Pixel coordinate grounding data:
╭──
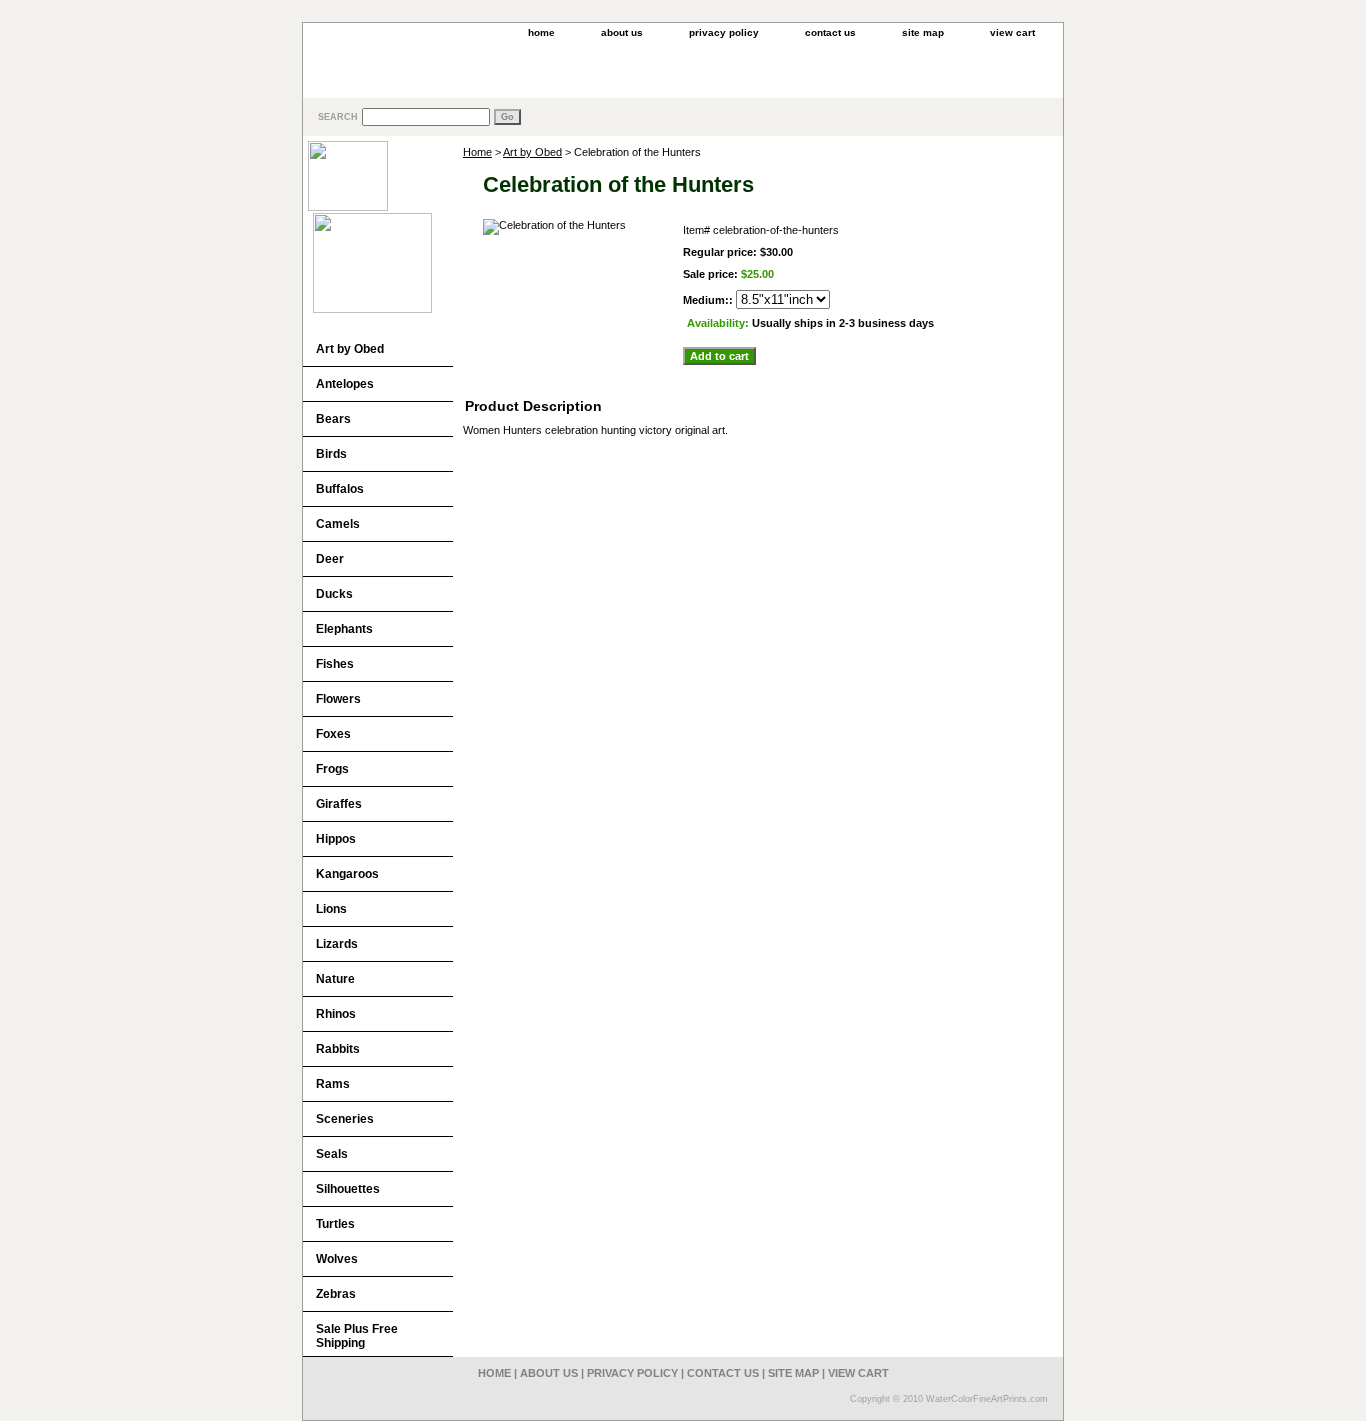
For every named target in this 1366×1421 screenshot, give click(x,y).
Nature (335, 979)
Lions (331, 909)
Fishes (335, 664)
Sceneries (345, 1119)
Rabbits (338, 1049)
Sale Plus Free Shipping (357, 1336)
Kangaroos (347, 874)
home (541, 32)
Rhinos (336, 1014)
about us (622, 32)
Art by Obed (532, 152)
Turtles (335, 1224)
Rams (333, 1084)
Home (477, 152)
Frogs (332, 769)
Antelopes (345, 384)
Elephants (344, 629)
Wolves (337, 1259)
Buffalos (340, 489)
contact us (830, 32)
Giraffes (339, 804)
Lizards (337, 944)
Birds (331, 454)
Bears (333, 419)
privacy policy (724, 32)
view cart (1012, 32)
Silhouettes (348, 1189)
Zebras (336, 1294)
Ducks (334, 594)
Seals (332, 1154)
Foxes (333, 734)
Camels (338, 524)
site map (923, 32)
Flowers (338, 699)
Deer (330, 559)
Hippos (336, 839)
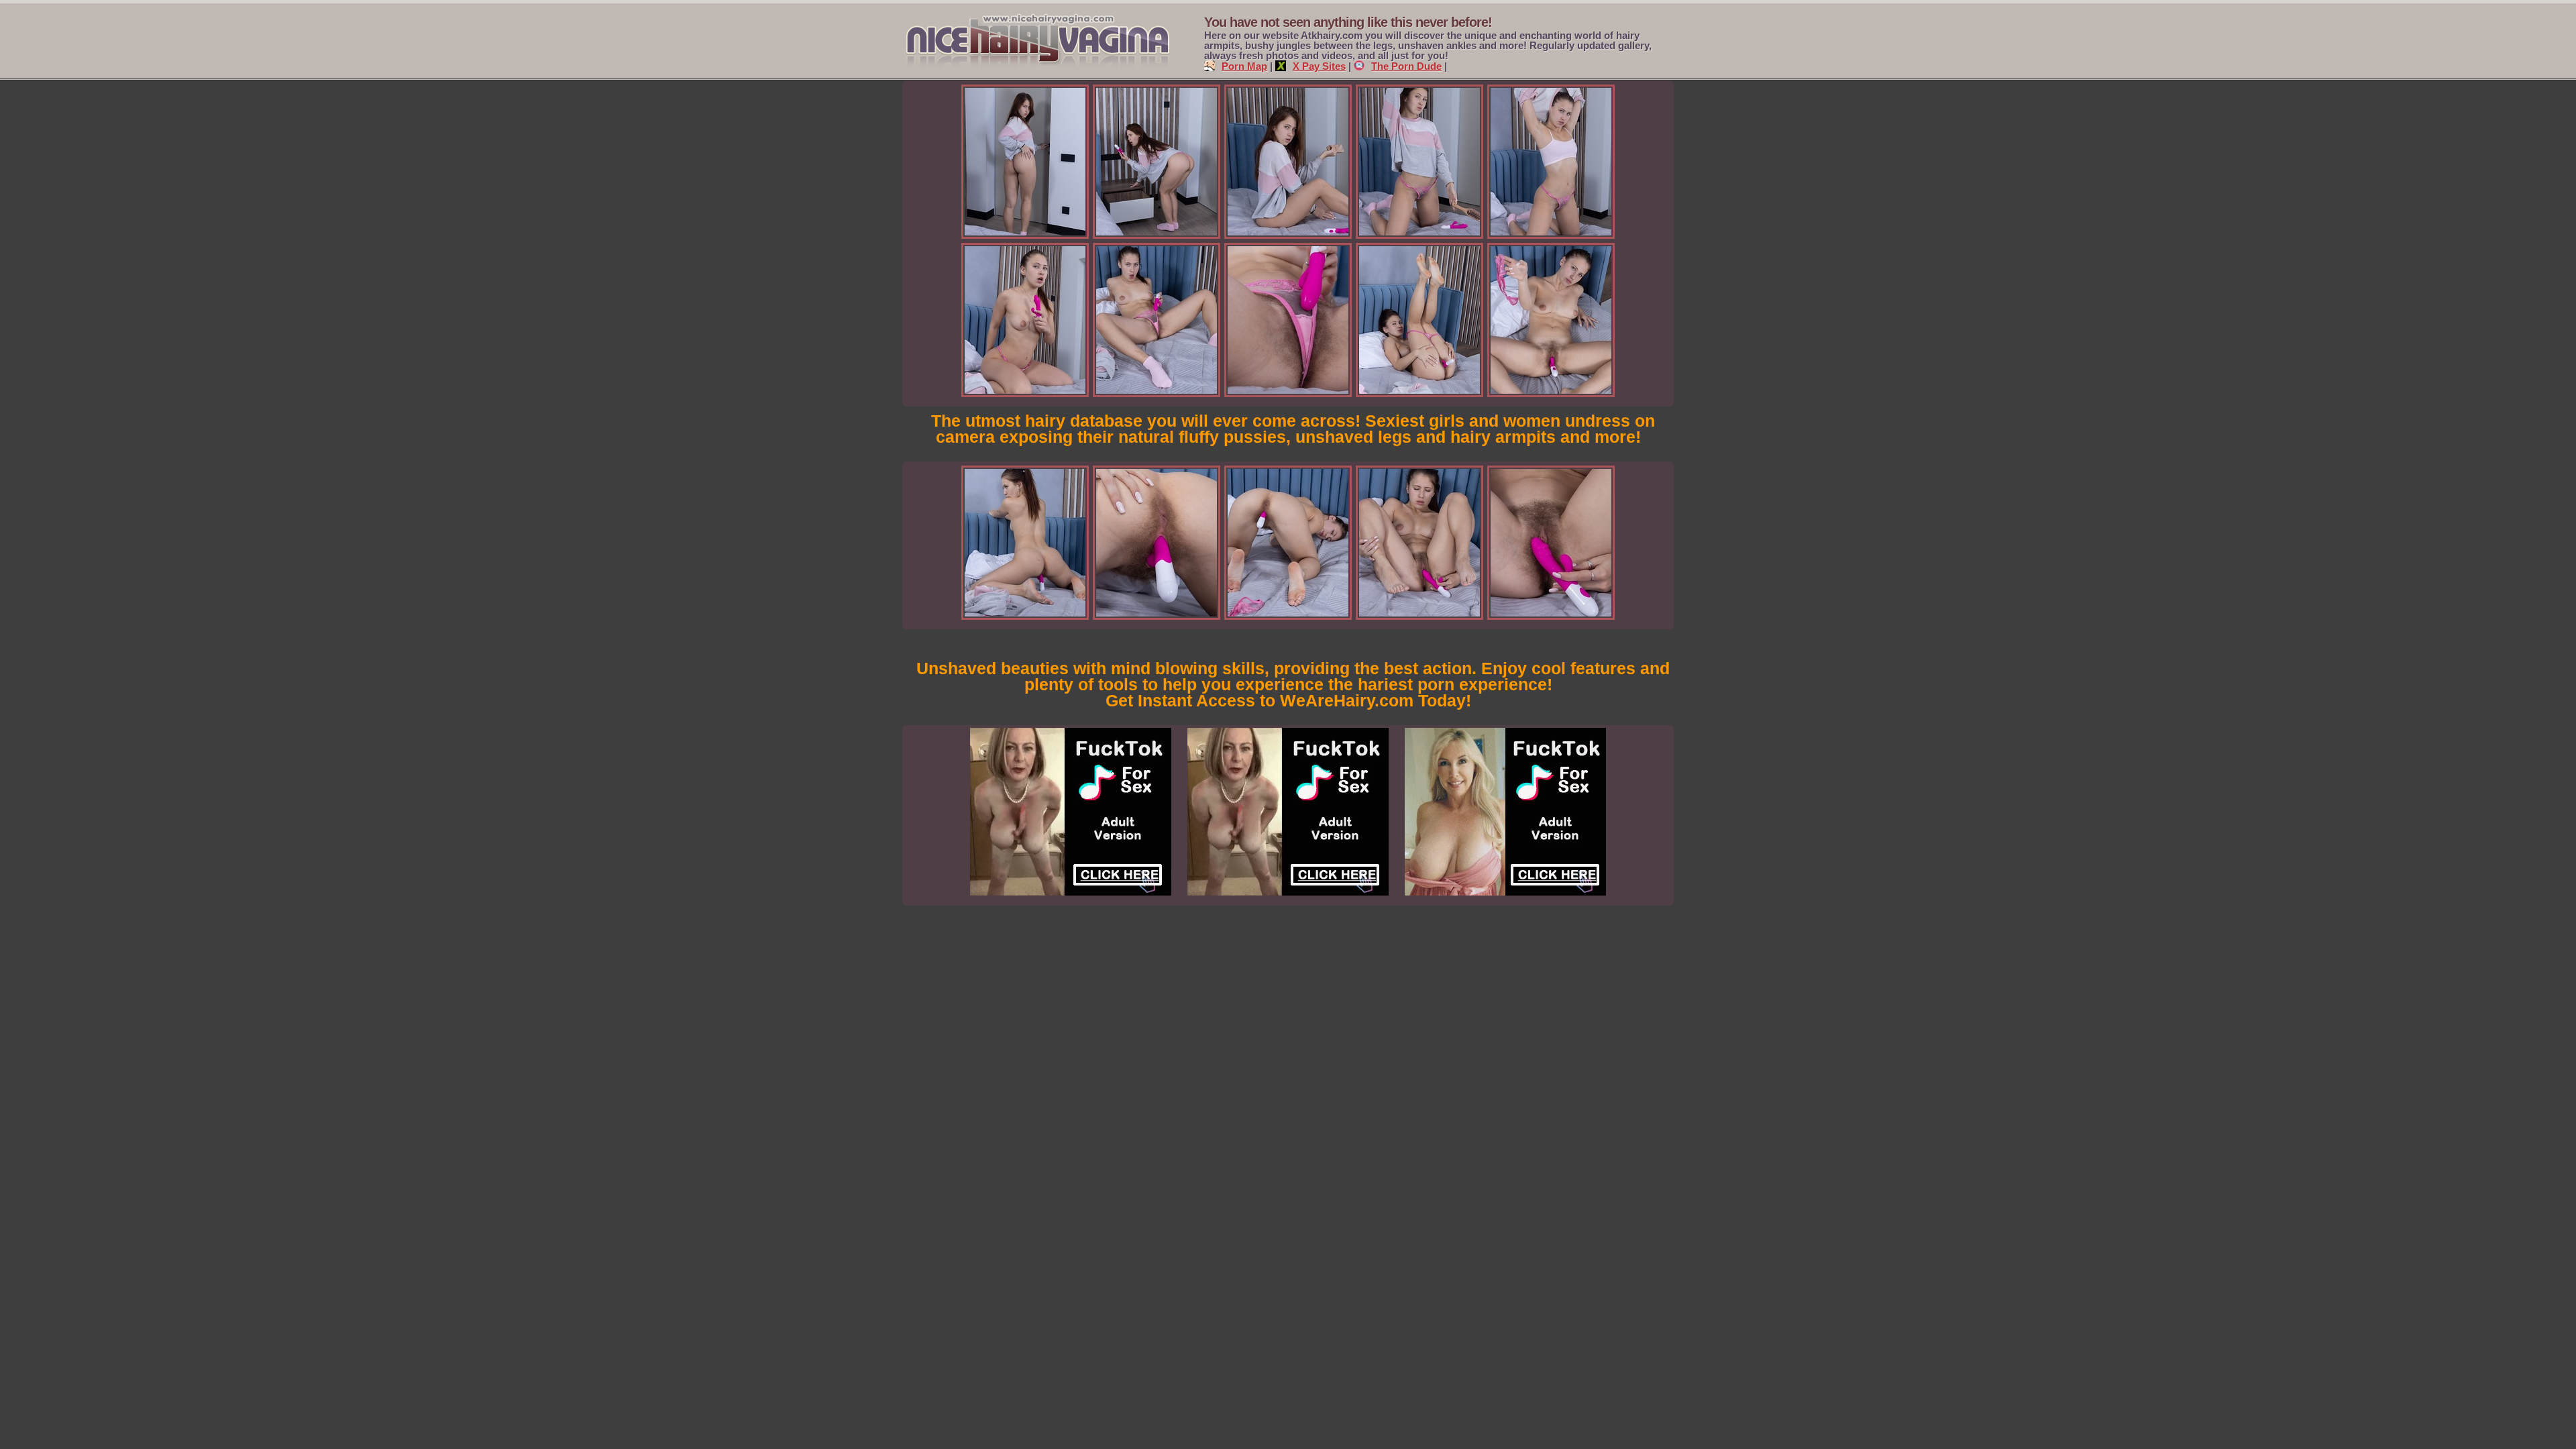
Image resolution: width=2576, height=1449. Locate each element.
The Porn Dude (1406, 66)
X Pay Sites (1319, 66)
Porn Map (1244, 66)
╰──
What needs to be done:
Output the entries above exactly as given, but strip out the pictures.

Expected answer:
For every named target in this 1366×1421 screenshot, give click(x,y).
Nature (335, 979)
Lions (331, 909)
Fishes (335, 664)
Sceneries (345, 1119)
Rabbits (338, 1049)
Sale Plus Free Shipping (357, 1336)
Kangaroos (347, 874)
home (541, 32)
Rhinos (336, 1014)
about us (622, 32)
Art by Obed (532, 152)
Turtles (335, 1224)
Rams (333, 1084)
Home (477, 152)
Frogs (332, 769)
Antelopes (345, 384)
Elephants (344, 629)
Wolves (337, 1259)
Buffalos (340, 489)
contact us (830, 32)
Giraffes (339, 804)
Lizards (337, 944)
Birds (331, 454)
Bears (333, 419)
privacy policy (724, 32)
view cart (1012, 32)
Silhouettes (348, 1189)
Zebras (336, 1294)
Ducks (334, 594)
Seals (332, 1154)
Foxes (333, 734)
Camels (338, 524)
site map (923, 32)
Flowers (338, 699)
Deer (330, 559)
Hippos (336, 839)
Image resolution: width=2576, height=1449. Locate each element.
The Porn Dude (1406, 66)
X Pay Sites (1319, 66)
Porn Map (1244, 66)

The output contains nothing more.